Distance computations (scipy.spatial.distance)¶
Function Reference¶
Distance matrix computation from a collection of raw observation vectors stored in a rectangular array.
| pdist(X[, metric, p, w, V, VI]) | Pairwise distances between observations in n-dimensional space. |
| cdist(XA, XB[, metric, p, V, VI, w]) | Computes distance between each pair of the two collections of inputs. |
| squareform(X[, force, checks]) | Converts a vector-form distance vector to a square-form distance matrix, and vice-versa. |
Predicates for checking the validity of distance matrices, both condensed and redundant. Also contained in this module are functions for computing the number of observations in a distance matrix.
| is_valid_dm(D[, tol, throw, name, warning]) | Returns True if input array is a valid distance matrix. |
| is_valid_y(y[, warning, throw, name]) | Returns True if the input array is a valid condensed distance matrix. |
| num_obs_dm(d) | Returns the number of original observations that correspond to a square, redundant distance matrix. |
| num_obs_y(Y) | Returns the number of original observations that correspond to a condensed distance matrix. |
Distance functions between two numeric vectors u and v. Computing distances over a large collection of vectors is inefficient for these functions. Use pdist for this purpose.
| braycurtis(u, v) | Computes the Bray-Curtis distance between two 1-D arrays. |
| canberra(u, v) | Computes the Canberra distance between two 1-D arrays. |
| chebyshev(u, v) | Computes the Chebyshev distance. |
| cityblock(u, v) | Computes the City Block (Manhattan) distance. |
| correlation(u, v) | Computes the correlation distance between two 1-D arrays. |
| cosine(u, v) | Computes the Cosine distance between 1-D arrays. |
| euclidean(u, v) | Computes the Euclidean distance between two 1-D arrays. |
| mahalanobis(u, v, VI) | Computes the Mahalanobis distance between two 1-D arrays. |
| minkowski(u, v, p) | Computes the Minkowski distance between two 1-D arrays. |
| seuclidean(u, v, V) | Returns the standardized Euclidean distance between two 1-D arrays. |
| sqeuclidean(u, v) | Computes the squared Euclidean distance between two 1-D arrays. |
| wminkowski(u, v, p, w) | Computes the weighted Minkowski distance between two 1-D arrays. |
Distance functions between two boolean vectors (representing sets) u and v.

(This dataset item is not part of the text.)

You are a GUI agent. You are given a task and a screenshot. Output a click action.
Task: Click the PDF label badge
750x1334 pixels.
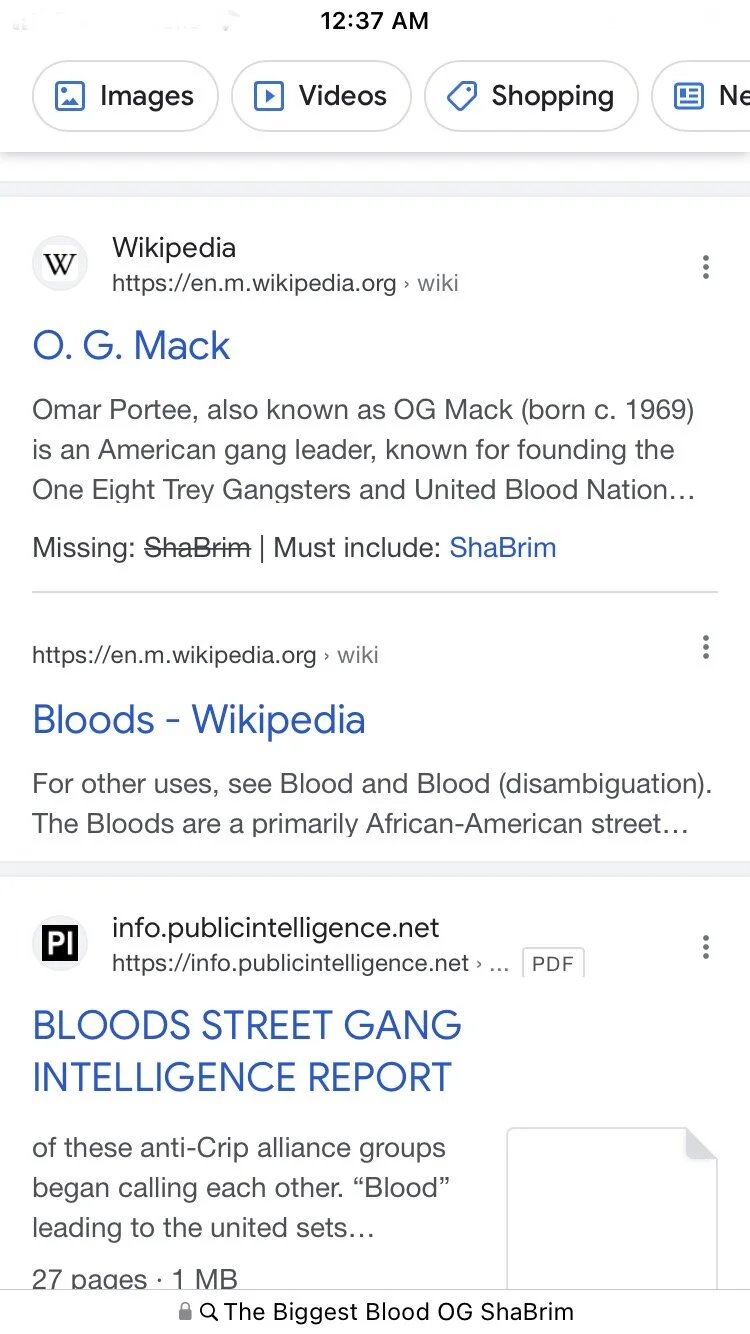553,963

As in the case of numerical vectors, pdist is more efficient for computing the distances between all pairs.
| dice(u, v) | Computes the Dice dissimilarity between two boolean 1-D arrays. |
| hamming(u, v) | Computes the Hamming distance between two 1-D arrays. |
| jaccard(u, v) | Computes the Jaccard-Needham dissimilarity between two boolean 1-D arrays. |
| kulsinski(u, v) | Computes the Kulsinski dissimilarity between two boolean 1-D arrays. |
| matching(u, v) | Computes the Hamming distance between two boolean 1-D arrays. |
| rogerstanimoto(u, v) | Computes the Rogers-Tanimoto dissimilarity between two boolean 1-D arrays. |
| russellrao(u, v) | Computes the Russell-Rao dissimilarity between two boolean 1-D arrays. |
| sokalmichener(u, v) | Computes the Sokal-Michener dissimilarity between two boolean 1-D arrays. |
| sokalsneath(u, v) | Computes the Sokal-Sneath dissimilarity between two boolean 1-D arrays. |
| yule(u, v) | Computes the Yule dissimilarity between two boolean 1-D arrays. |
hamming also operates over discrete numerical vectors.